Brazilian Whispers... How appropriate is that as the title for an album by Andrea Brachfeld. Not only does the instrument she plays - the flute - lend itself to the kind of meditative Brasilian (how the word is actually meant to be spelled) music but the music itself "speaks" - indeed "whispers" - in a very special way to Miss Brachfeld. The repertoire on this album is no exception. Featuring exquisitely crafted arrangements of mesmeric variety and sensuousness, in every lovingly crafted phrase Brazilian Whispers, Miss Brachfeld's love for Antonio Carlos Jobim, Vinicius de Moraes and Chico Buarque shines brightly.
Her material, with three notable originals and one piece - a well-known one by Jay Livingston and Ray Evans - judiciously focuses on a few lesser-known (or, at least, played) gems associated with various groups led by Jobim. Listening to the manner in which Miss Brachfeld seductively bends the notes of "Passarim" and "Ligia", and how she sculpts the long, sustained inventions of "Amparo" and the eternal melody of "Girl from Ipanema" it's clear that there's not a single semiquaver that hasn't been fastidiously considered.
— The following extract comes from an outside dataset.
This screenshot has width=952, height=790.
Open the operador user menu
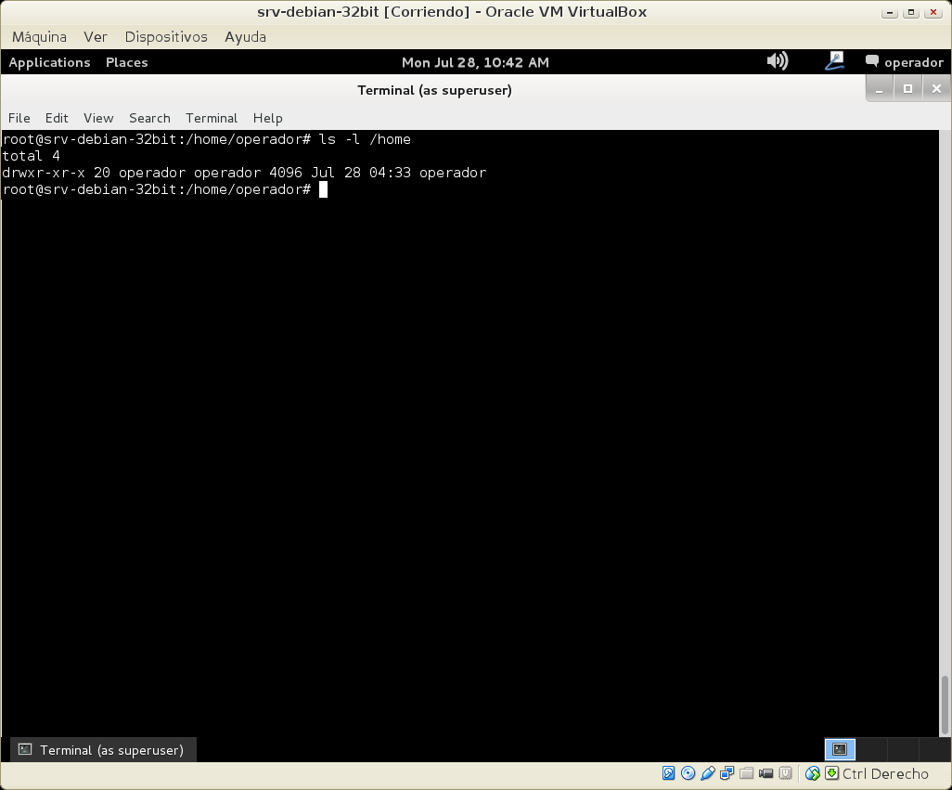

The album also features long-time musical associate, the formidable musical intellect and pianist Bill O'Connell together with the incomparable bassist Harvie S as well as Lincoln Goines, guitarist Roni Ben-Hur (a Brasileiro at heart), the great Portinho and Jason Tiemann on drums with Wilson "Chembo" Corniel imposing the grandeur and sonic richness of his percussion colours. Each of these stellar musicians appears to be completely attuned to Miss Brachfeld's vision and artistry.
While everything delights enormously, make no mistake, it is the mellifluous timbres of Miss Brachfeld's flutes that beguiles more than anything else as she sashays her way through this material that ends with two remarkable "original" works - "Triste e Solitaria" and "Espaço Aberto" - composed in the uniquely Brasilian manner on this truly memorable album.